Les grands seigneurs doivent être affables, ne l’oubliez pas.

La Comtesse.

Laissez-le donc. Vous l’assiégez, et vous l’ennuyez avec vos folies. — Seigneur Théodore, recevez mes compliments.

Théodore.

Laissez-moi tomber à vos pieds. Plus que jamais je suis votre esclave.

La Comtesse.

Allez-vous-en ; laissez-nous seuls.

Marcelle.

Qu’en dites-vous, Fabio ?

Fabio.

J’en suis enchanté.

Dorothée, à Anarda.

Que vous en semble ?

Anarda.

Que désormais la comtesse ne voudra plus être le chien du jardinier.

Dorothée.

Elle n’empêchera plus les autres de manger.

Anarda.

Plus que jamais.
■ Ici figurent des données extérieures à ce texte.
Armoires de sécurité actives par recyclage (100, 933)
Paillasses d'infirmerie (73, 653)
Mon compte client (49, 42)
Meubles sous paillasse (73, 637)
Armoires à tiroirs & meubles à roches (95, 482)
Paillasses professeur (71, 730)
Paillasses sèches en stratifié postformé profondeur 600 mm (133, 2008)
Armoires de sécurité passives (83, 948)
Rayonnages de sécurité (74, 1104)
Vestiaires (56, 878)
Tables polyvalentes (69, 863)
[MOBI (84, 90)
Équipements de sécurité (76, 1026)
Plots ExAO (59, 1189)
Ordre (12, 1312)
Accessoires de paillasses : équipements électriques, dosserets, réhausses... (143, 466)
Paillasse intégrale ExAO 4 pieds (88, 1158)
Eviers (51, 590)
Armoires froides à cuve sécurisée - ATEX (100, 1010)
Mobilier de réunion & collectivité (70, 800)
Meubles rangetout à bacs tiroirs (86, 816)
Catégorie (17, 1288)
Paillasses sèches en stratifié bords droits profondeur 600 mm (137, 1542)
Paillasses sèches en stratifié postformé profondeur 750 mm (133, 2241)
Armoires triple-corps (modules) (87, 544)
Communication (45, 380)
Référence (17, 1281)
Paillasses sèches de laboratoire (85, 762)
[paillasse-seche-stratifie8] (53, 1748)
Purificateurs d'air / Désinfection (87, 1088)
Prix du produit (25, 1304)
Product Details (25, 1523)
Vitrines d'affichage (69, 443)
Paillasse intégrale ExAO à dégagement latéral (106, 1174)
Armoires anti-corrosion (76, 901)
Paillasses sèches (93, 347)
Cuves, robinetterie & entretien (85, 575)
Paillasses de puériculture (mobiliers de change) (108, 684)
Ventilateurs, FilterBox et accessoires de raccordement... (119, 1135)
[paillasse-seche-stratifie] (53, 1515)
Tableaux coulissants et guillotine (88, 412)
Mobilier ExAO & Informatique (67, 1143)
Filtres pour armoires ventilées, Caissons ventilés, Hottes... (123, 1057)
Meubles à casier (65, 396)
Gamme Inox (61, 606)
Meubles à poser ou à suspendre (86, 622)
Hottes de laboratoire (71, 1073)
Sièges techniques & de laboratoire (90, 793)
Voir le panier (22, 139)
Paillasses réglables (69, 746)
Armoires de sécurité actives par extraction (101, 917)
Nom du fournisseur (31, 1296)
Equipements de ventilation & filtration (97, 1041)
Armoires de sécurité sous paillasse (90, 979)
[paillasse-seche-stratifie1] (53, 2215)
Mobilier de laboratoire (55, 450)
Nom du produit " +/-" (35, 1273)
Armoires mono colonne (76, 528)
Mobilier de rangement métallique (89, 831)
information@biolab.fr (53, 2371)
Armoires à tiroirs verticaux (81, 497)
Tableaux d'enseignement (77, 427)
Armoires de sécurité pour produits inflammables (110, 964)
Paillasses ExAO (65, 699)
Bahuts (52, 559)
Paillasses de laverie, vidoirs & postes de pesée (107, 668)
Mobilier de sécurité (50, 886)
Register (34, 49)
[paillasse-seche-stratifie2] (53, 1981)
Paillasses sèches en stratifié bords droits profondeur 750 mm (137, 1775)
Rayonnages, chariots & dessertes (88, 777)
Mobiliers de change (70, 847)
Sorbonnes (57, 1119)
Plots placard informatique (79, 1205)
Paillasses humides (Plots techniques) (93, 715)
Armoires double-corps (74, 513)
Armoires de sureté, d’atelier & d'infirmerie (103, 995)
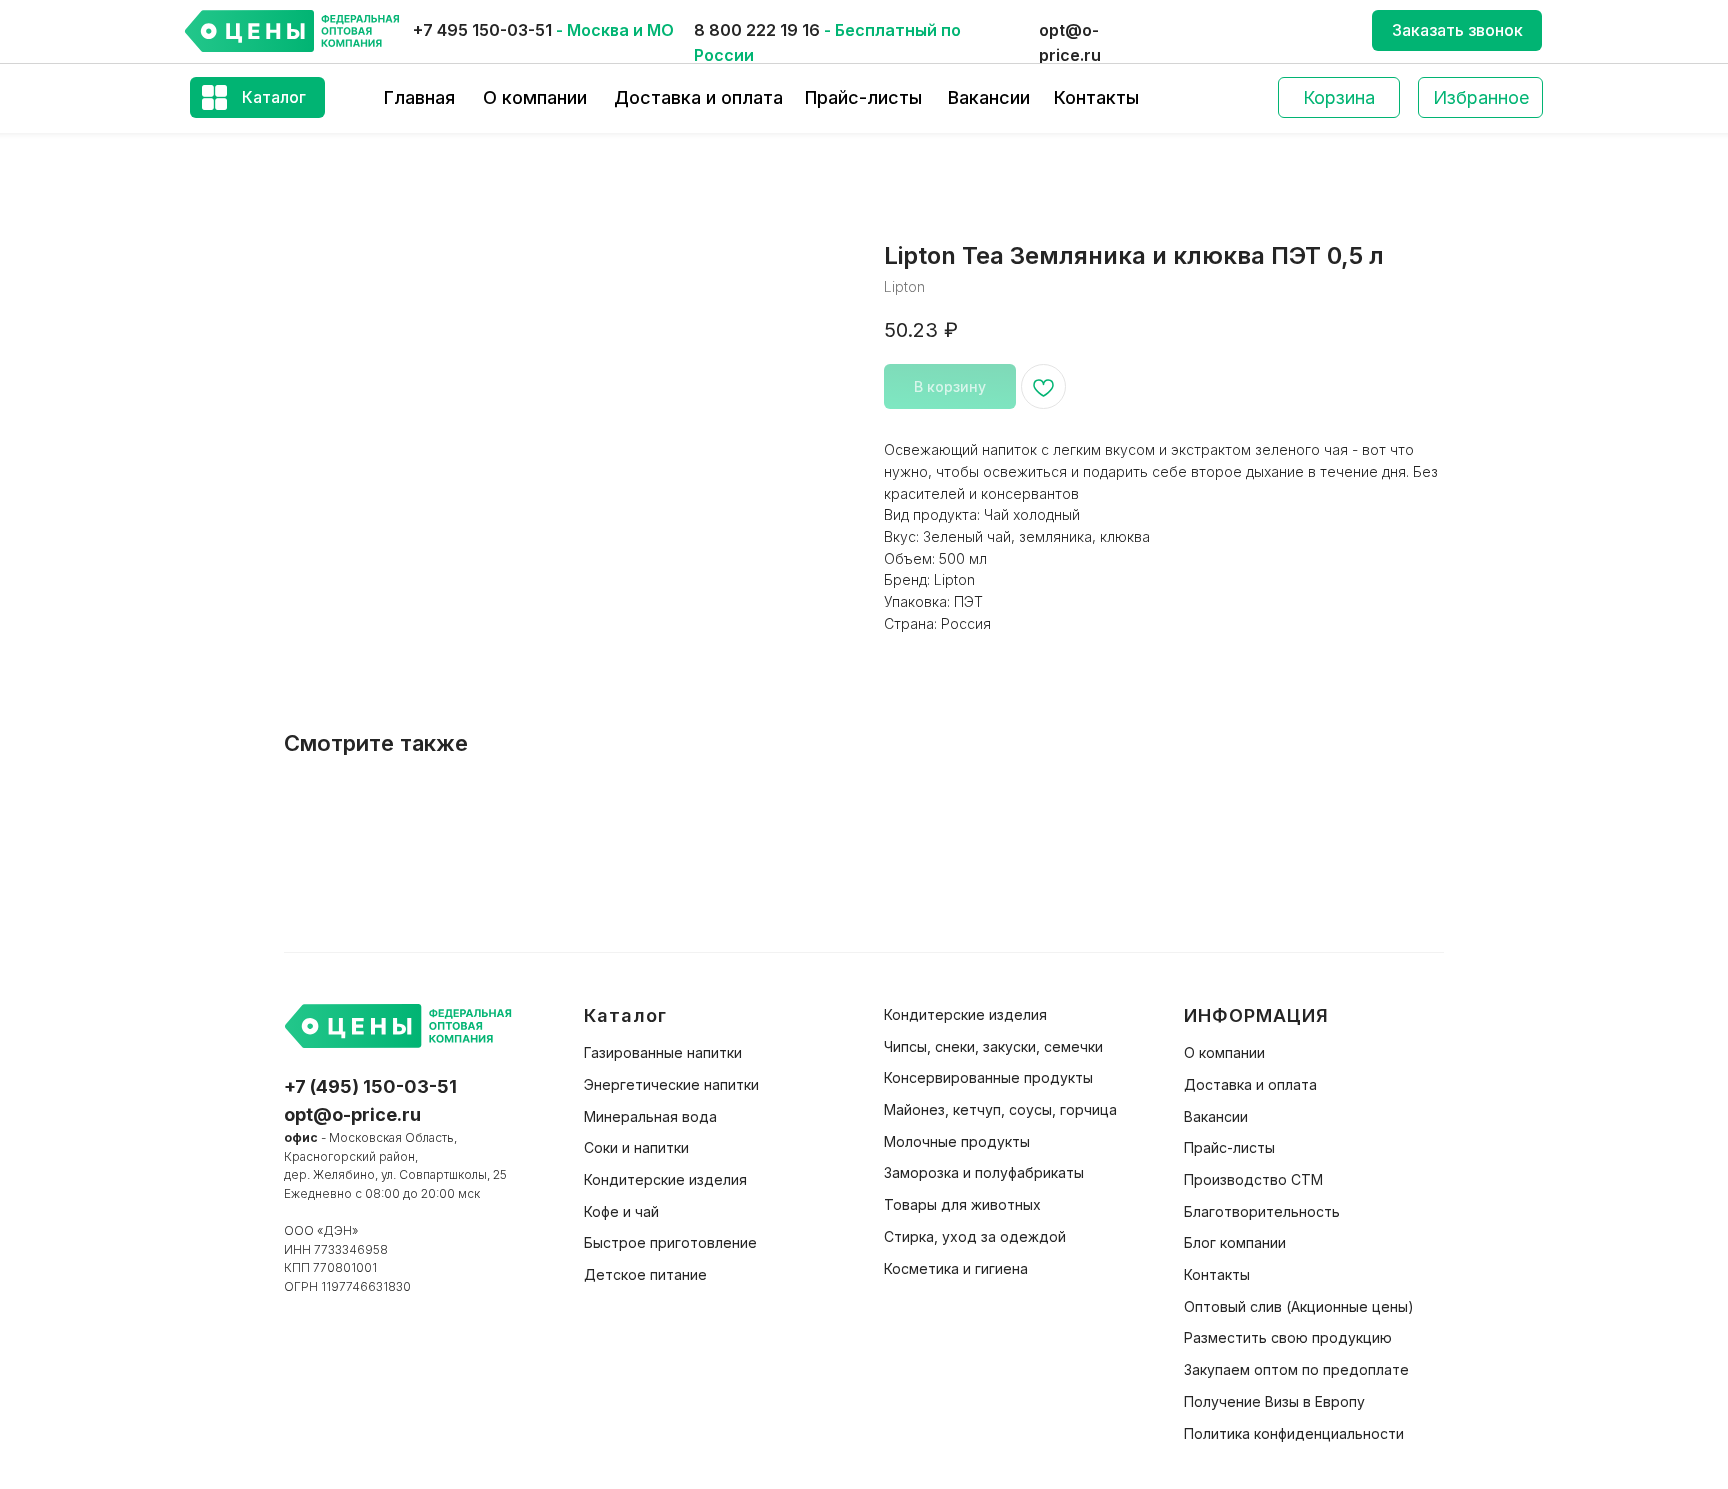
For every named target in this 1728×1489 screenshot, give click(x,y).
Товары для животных (962, 1204)
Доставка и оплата (698, 97)
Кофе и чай (621, 1211)
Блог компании (1235, 1242)
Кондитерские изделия (665, 1179)
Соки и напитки (636, 1147)
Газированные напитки (663, 1052)
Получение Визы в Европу (1274, 1401)
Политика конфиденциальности (1294, 1433)
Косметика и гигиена (956, 1268)
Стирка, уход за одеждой (975, 1236)
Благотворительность (1262, 1211)
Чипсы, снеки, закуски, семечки (993, 1046)
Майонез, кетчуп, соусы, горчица (1000, 1109)
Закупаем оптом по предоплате (1296, 1369)
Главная (419, 97)
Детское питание (645, 1274)
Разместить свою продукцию (1288, 1337)
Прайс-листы (863, 97)
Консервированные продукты (988, 1077)
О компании (535, 97)
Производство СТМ (1253, 1179)
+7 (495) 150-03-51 (370, 1086)
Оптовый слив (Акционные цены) (1299, 1306)
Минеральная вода (650, 1116)
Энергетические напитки (671, 1084)
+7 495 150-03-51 (482, 30)
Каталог (274, 97)
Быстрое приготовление (670, 1242)
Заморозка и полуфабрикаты (984, 1172)
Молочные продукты (957, 1141)
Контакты (1096, 97)
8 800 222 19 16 (757, 30)
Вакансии (989, 97)
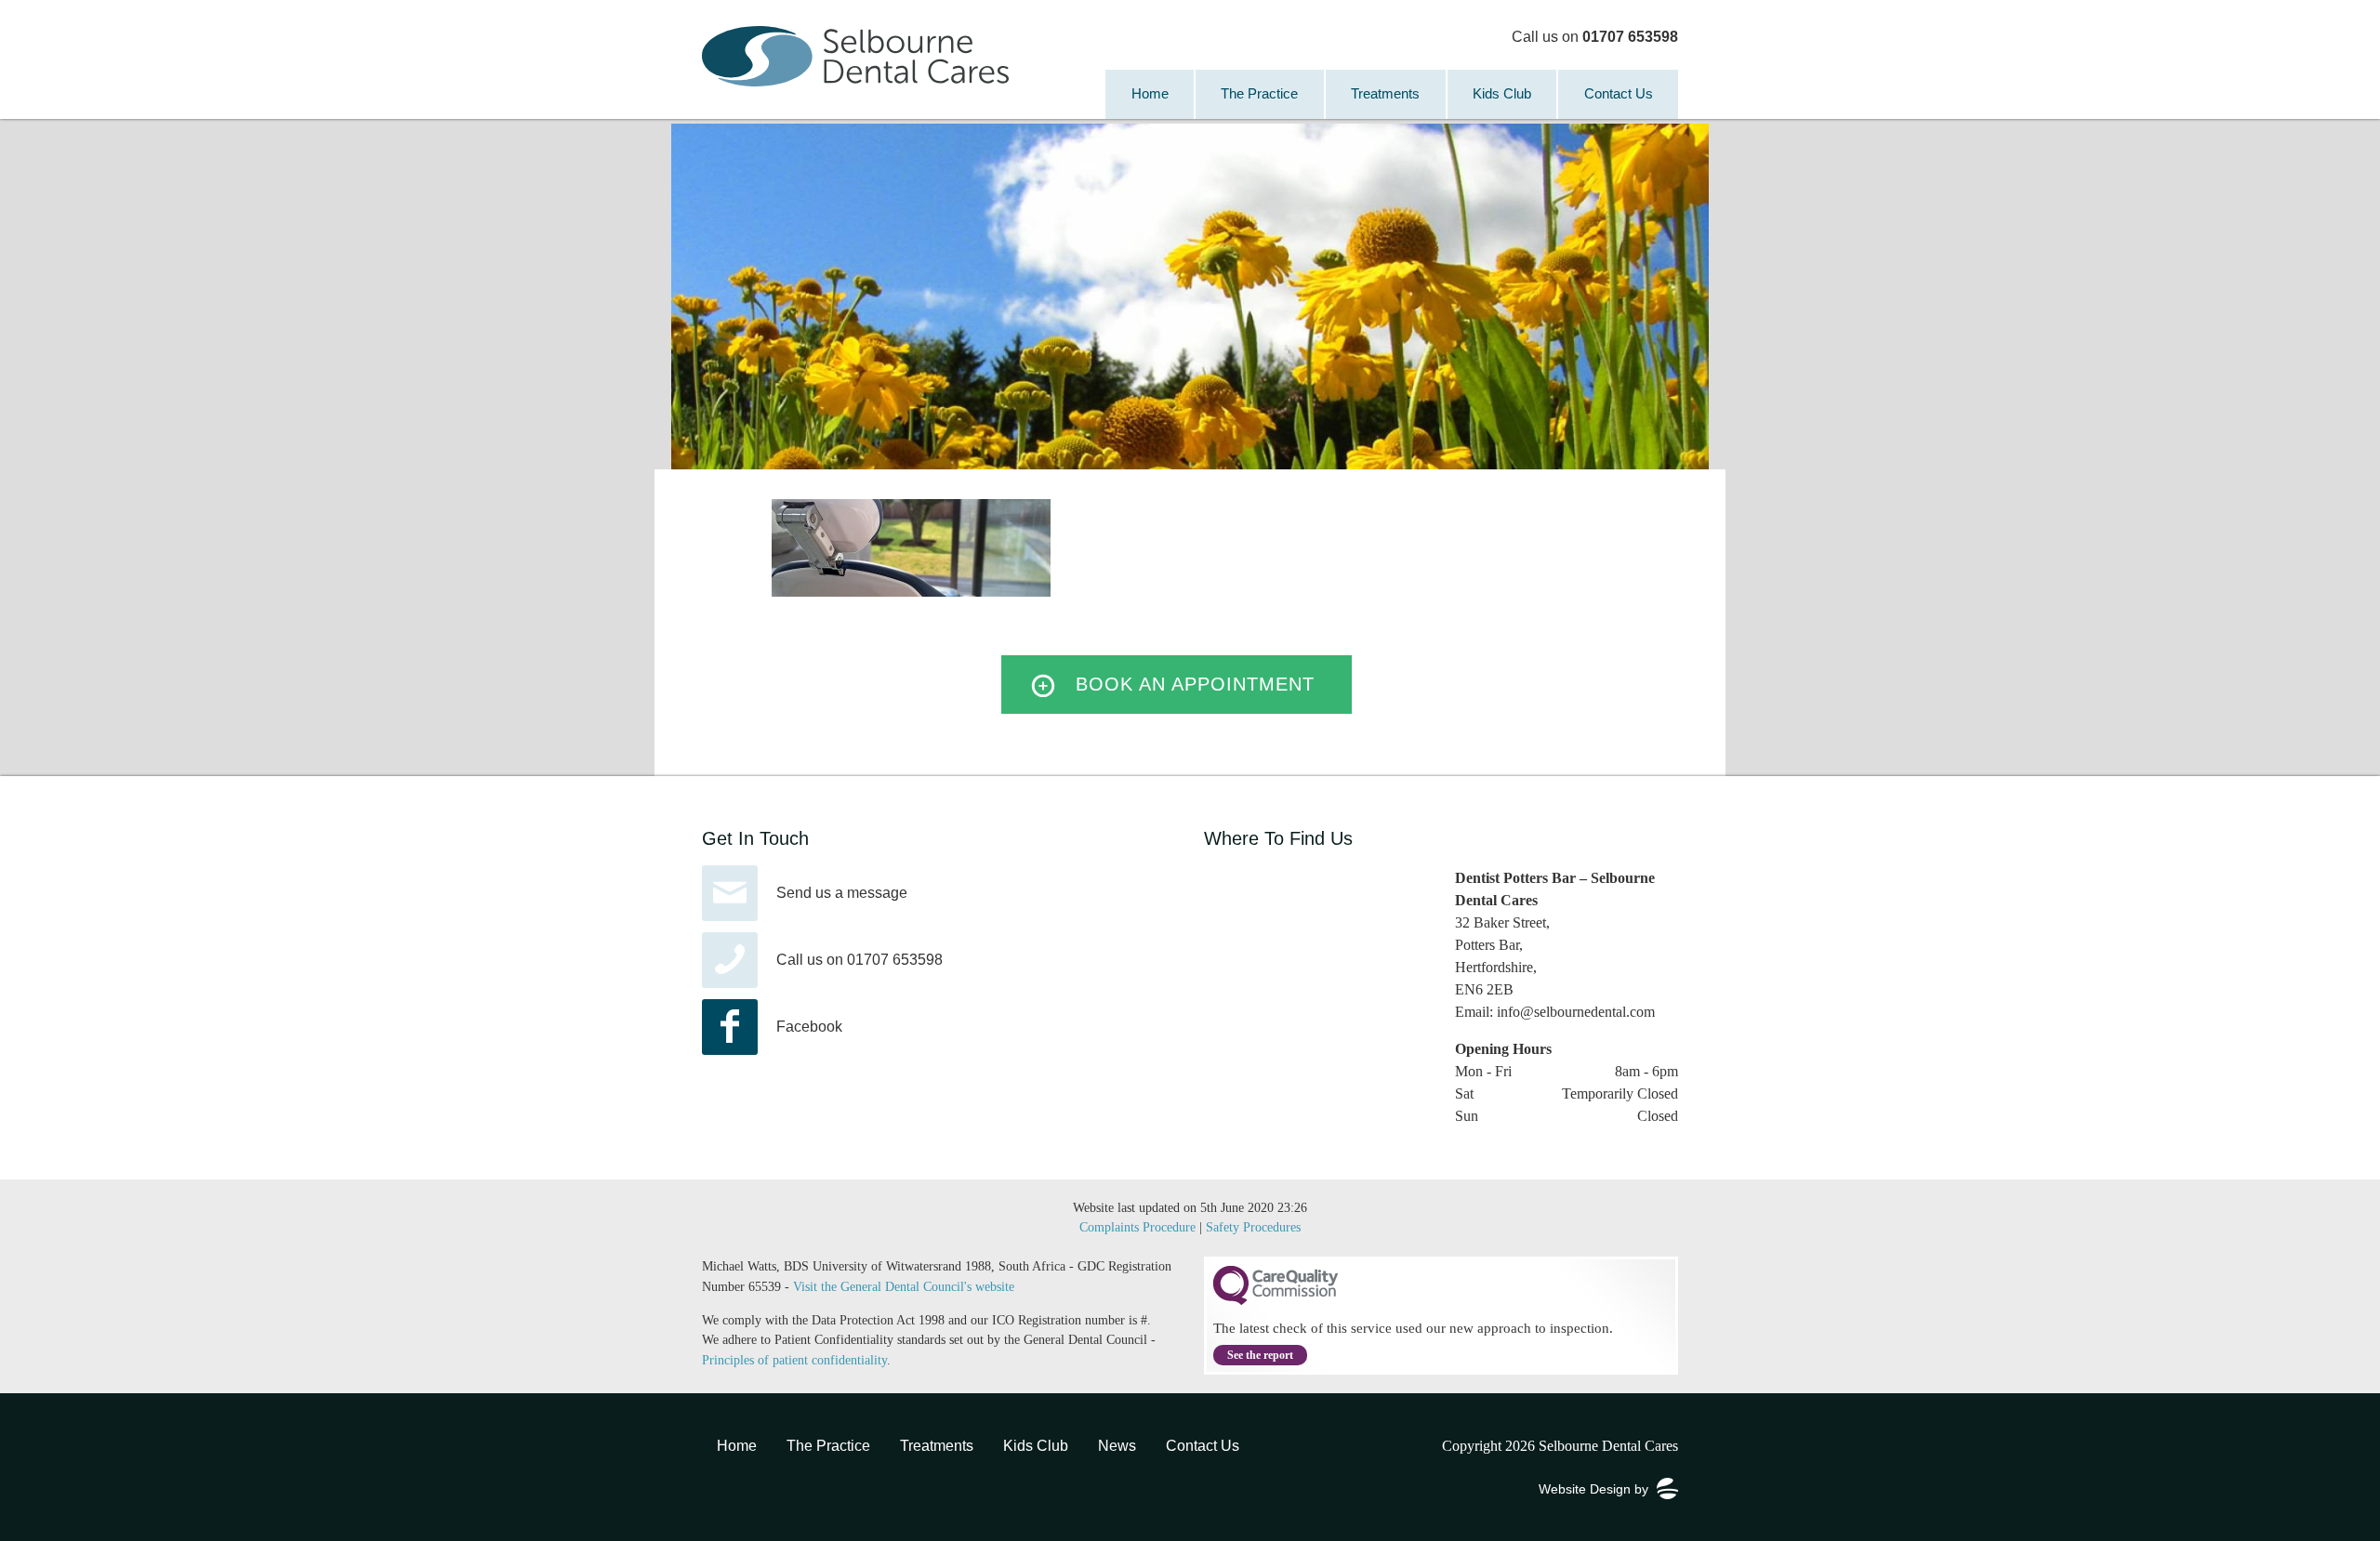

Mais du moins elle mangera elle-même.

Dorothée.

Eh bien, qu’elle mange tout son soûl.

Les domestiques sortent.
La Comtesse.

Vous ne partez donc plus pour l’Espagne ?

Théodore.

Moi !

La Comtesse.

Vous ne me dites plus : Je pars, madame, je pars ; mais mon cœur reste avec vous.

Théodore.

Vous riez de voir les faveurs dont me comble la fortune.

Il lui baise la main.
La Comtesse.

Que faites-vous donc là ?

Théodore.

Nous pouvons désormais traiter d’égal à égal.

La Comtesse.

Vous me paraissez tout autre.

Théodore.

C’est vous qui êtes changée, et qui regrettez, je crois, que je sois devenu votre égal. Vous aimeriez mieux que je fusse demeuré votre domestique. Quand on aime, on désire d’habitude que l’objet aimé soit dans une position inférieure.